MC Professors to Participate in 2011 Taipei World Design Expo

By: Ami Momaiya Staff Writer

On Friday, September 16, Montgomery College hosted a press conference in the Music Hall to announce faculty participation in the 2011 Taipei World Design Expo International Craft Design Exhibition.

The exhibition will take place from Friday, September 30 to Sunday, October 30. The theme of this year’s Taipei World Design Expo is “Crossover: Symbiosis of Craft & Environment.” Seven countries will participate in the Expo, and the American Pavilion of the exhibition consists of fifteen artists. Eight of those fifteen artists were in attendance at the press conference, and it is an honor to inform you that two of those artists are Montgomery College professors.

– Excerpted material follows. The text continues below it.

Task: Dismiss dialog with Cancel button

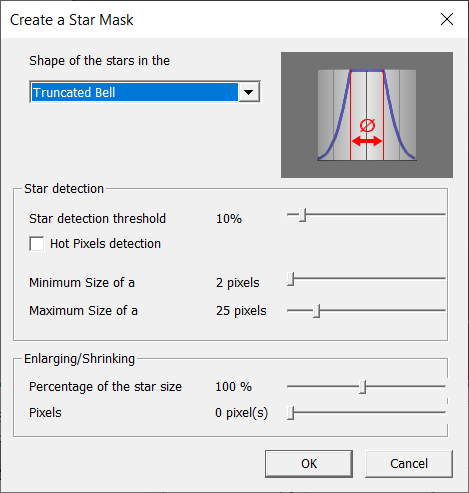Action: pos(409,464)
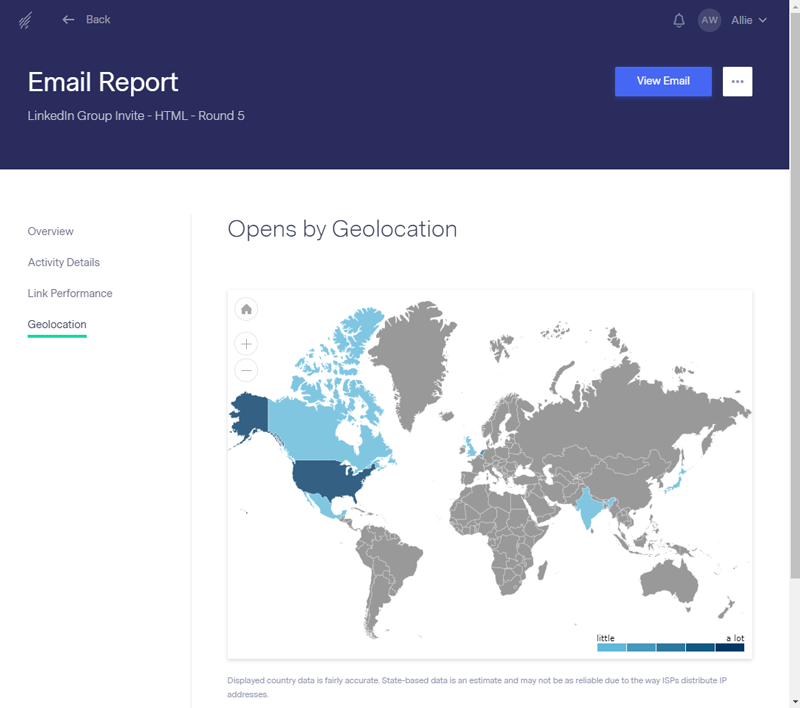The image size is (800, 708).
Task: Click India on the geolocation map
Action: pos(590,505)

Professor Komelia Hongja Okim, Crafts Coordinator (Jewelry, Metalsmithing, Enameling, Crafts), has been teaching jewelry and metalsmithing at MC for 39 years. She was asked to curate the American Pavilion of the exhibition. Initially she invited twenty American artists who she considered to be “exciting, dynamic and significant,” but due to financial and insurance constraints, only fifteen could display at the American Pavilion.

“These artists have been pursuing their careers in different places: in California, Hawaii, Illinois, Maryland, North Carolina, Virginia and Washington, DC. They live and practice at a far distance from one another while sharing the rich cultures, diverse traditions, aesthetic sensibilities, values and professional endeavors.”

For one of these artists, she did not have to look farther than our very own Paul Peck Art Building. Professor Kevin Hluch, Ceramics Coordinator, created a brilliant piece of work using wooden rice cake molds that were once used to celebrate the Chinese New Year. Hluch’s theme statement was loaded with beauty.

“The individual elements in this work speak to the issues of the beauty found in the environment: the tradition of good fortune and well wishes for the individual human beings that inhabit our planet. By combining these unique, hand-crafted elements into a larger sculptural whole, the intent is to imply a desire of good fortune for our Earth as a whole.”

The artists that Okim curated for this exhibition work with media such as ceramics, metals, glass, beads, fibers, paints and prints. As diverse as the works were, with titles such as “Green Wedge” and “Not Always Green,” the artists themselves were even more diverse.

Joyce Scott of Baltimore introduced herself with a song, and proceeded to state that she chose glass “because, well, how much craftier can you get than that?”

Laura Peery of Chevy Chase is a ceramic artist whose piece, “Kindness Grows Just As Wild,” had quite the message. “The full quotation reads: ‘Sure, the world breeds monsters, but kindness grows just as wild.’ Yes, the world is full of horrors and things difficult to understand and to bear, but it is also full of wonder, beauty and love, things that sometimes appear when you least expect them.”

Those are certainly words that we can all live by.